Un “test” per scoprire se è ancora così

Data: 01/10/00

Rivista: ottobre 2000

La maggior parte delle persone considera le barriere architettoniche l’unico ostacolo che impedisce ad un disabile funzionale di affrontare la propria quotidianità alla pari con gli altri e ad esse attribuisce la causa della sua ridotta presenza nella vita pubblica.

Basti andare con la mente allo spazio dedicato dai media locali in agosto, all’inaugurazione di un (uno!) autobus per 5 fermate predisposto per il trasporto di «non – deambulanti» (orrenda terminologia burocratica: e perché non utilizzare dei «non – bipedi»?) e alla marcia di protesta denominata “Vergogna day”: la prima illustrava una prima soluzione al problema del trasporto disabili, la seconda contestava la lentezza con cui si applica la Legge del ’91 per il superamento delle barriere.

In effetti, la barriera architettonica, condiziona pesantemente gran parte dei tentativi di inserimento di un handicappato fisico poiché essa è gli scalini che gli impediscono di entrare in casa di un amico, è un ascensore stretto che lo costringe, per una firma, ad attendere in piazzale un impiegato di un ufficio pubblico, è cercare la disponibilità di qualcuno per farsi accompagnare in un negozio di un centro commerciale perché gli autobus sono ancora inaccessibili.

_Consegna:_
Prosegui il brano sulle barriere architettoniche dopo la sua ultima frase. L'elenco di dati non serve per svolgere il lavoro.

_Elenco dati:_

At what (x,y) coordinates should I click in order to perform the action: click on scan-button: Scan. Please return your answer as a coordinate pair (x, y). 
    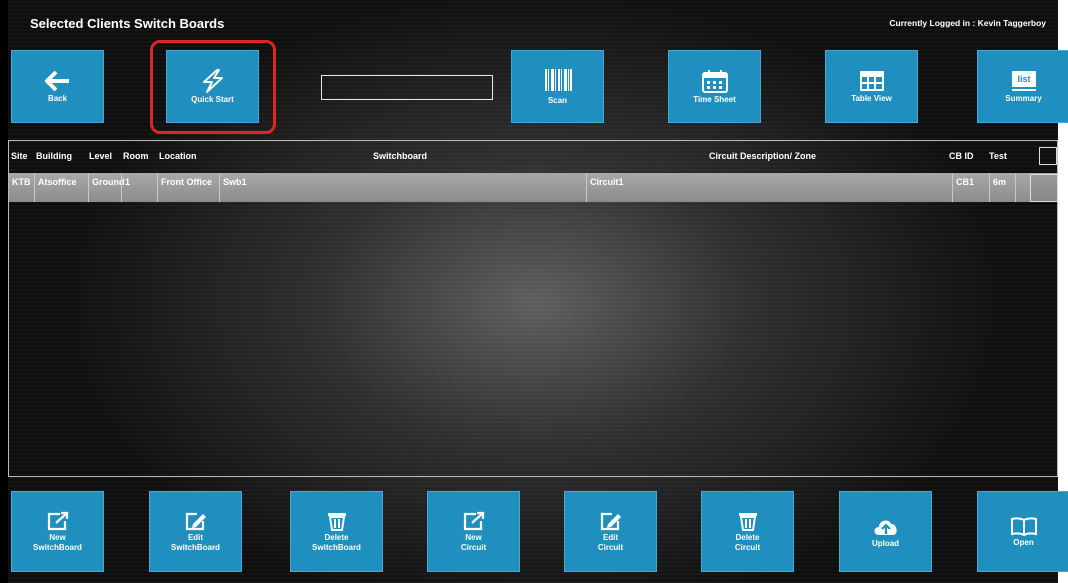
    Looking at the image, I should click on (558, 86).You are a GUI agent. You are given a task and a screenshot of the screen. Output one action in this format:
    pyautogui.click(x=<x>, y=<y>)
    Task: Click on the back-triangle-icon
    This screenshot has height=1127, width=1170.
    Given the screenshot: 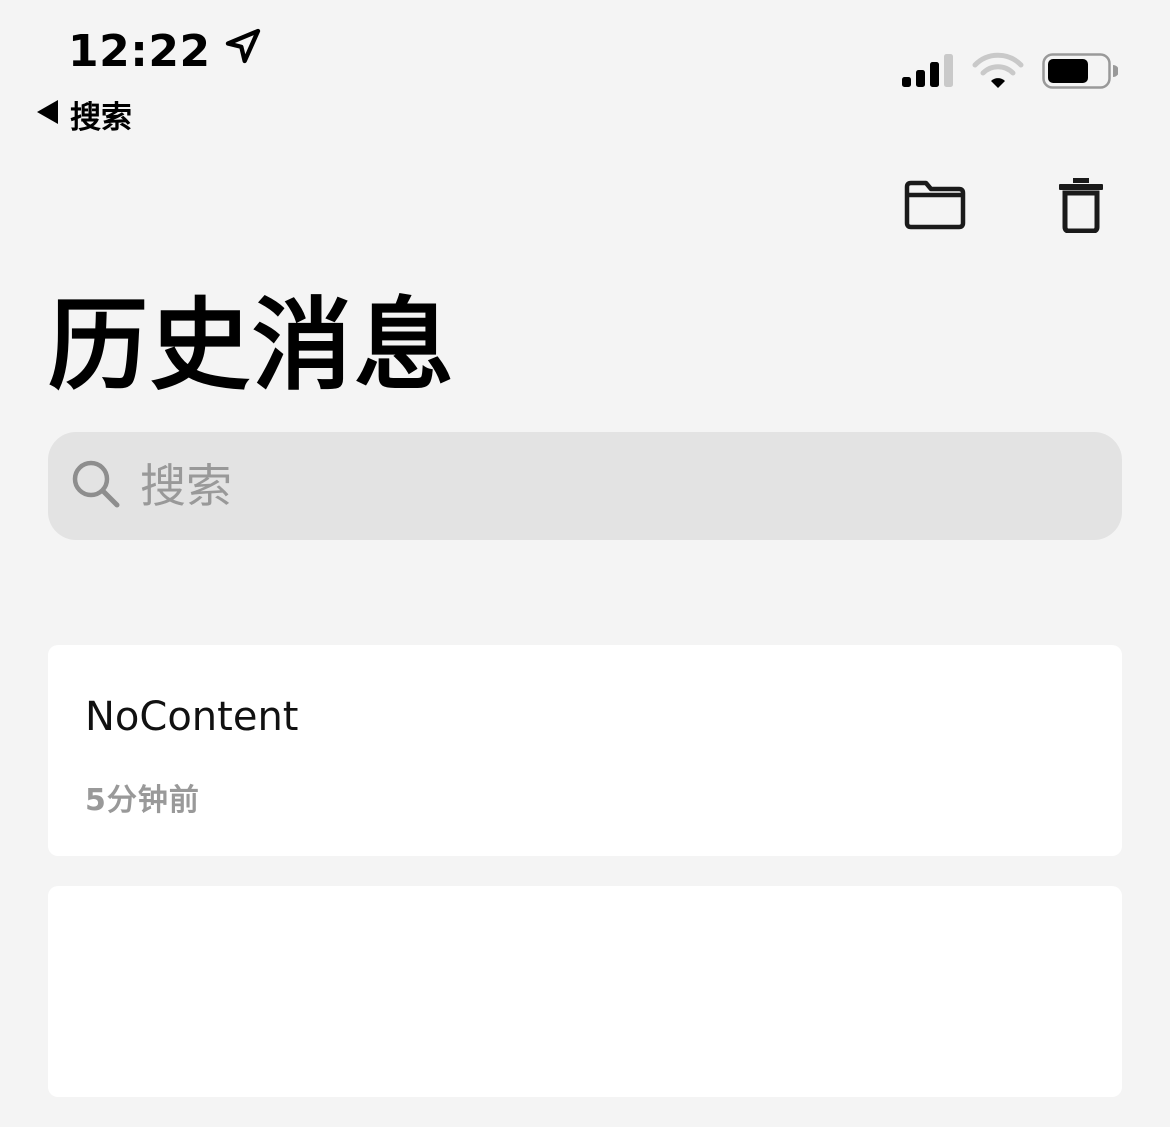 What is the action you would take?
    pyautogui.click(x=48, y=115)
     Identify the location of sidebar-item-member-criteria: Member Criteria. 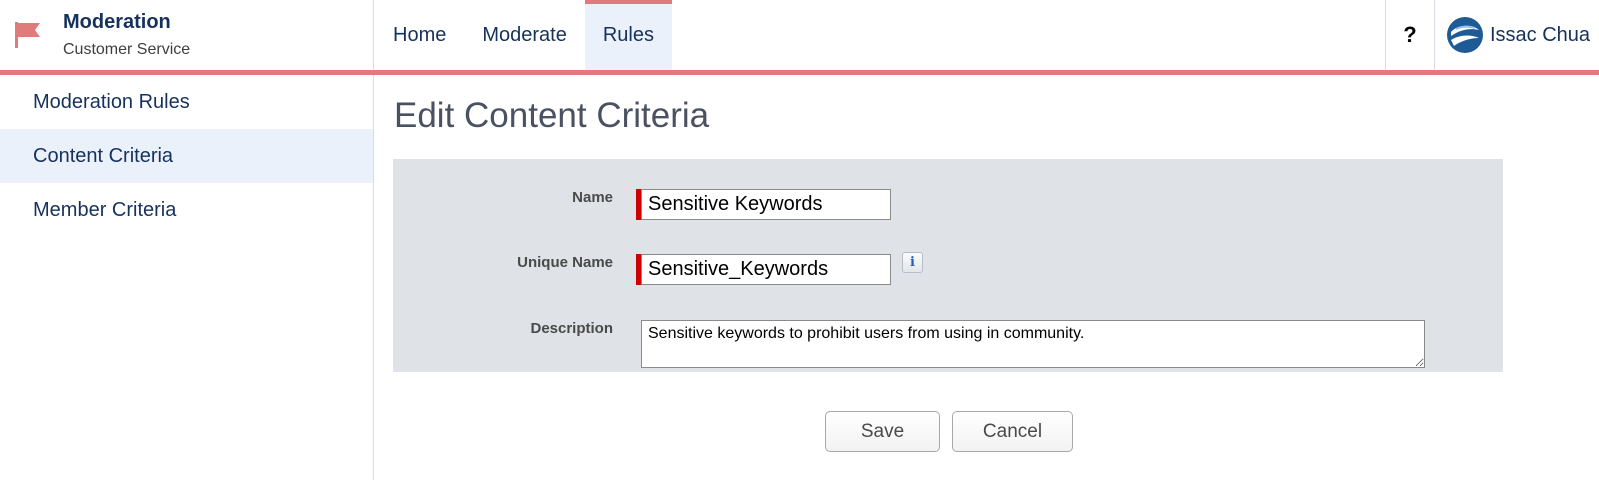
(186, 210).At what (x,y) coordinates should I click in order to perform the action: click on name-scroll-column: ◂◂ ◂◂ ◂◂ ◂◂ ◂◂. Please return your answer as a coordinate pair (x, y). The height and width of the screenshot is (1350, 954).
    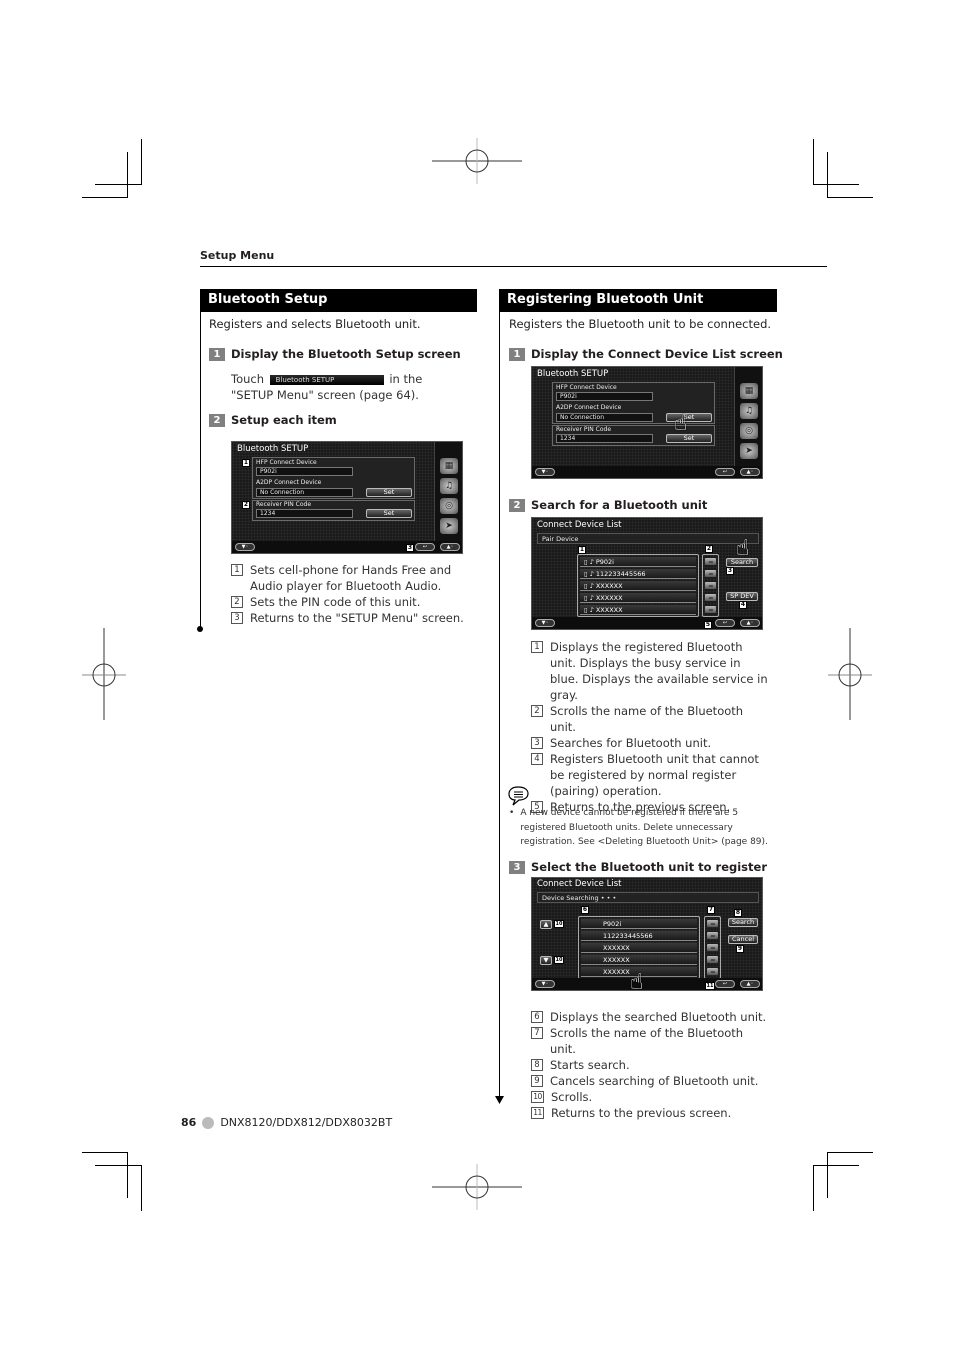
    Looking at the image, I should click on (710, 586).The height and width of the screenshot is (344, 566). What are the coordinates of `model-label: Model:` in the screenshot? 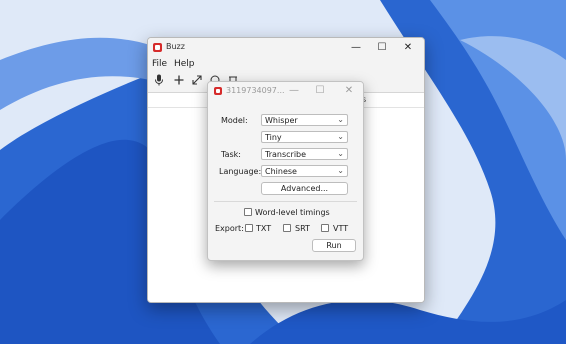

_Soluzione:_
Difficoltà ben note per il superamento delle quali i passi in avanti siano stati tanti, altrettanti ne sono in cantiere ed ancor di più sono da pensare.

In realtà però la barriera architettonica non è la più dura da superare. Ce ne sono altre infatti erette in modo inconsapevole dai normali contro il disabile, come contro ogni altro diverso, che in concreto sono ben più condizionanti per lui rispetto al suo scontro personale quotidiano con gli ostacoli fisici.

Si tratta delle barriere mentali che inconsapevolmente ed automaticamente spesso orientano le nostre azioni anche se, nella nostra consapevolezza, non esiteremmo a condannarle come inaccettabili.

Solitamente un’anomalia fisica o mentale dà origine, come reazione, a svariati atteggiamenti, sia nell’individuo handicappato, sia in coloro che gli stanno accanto.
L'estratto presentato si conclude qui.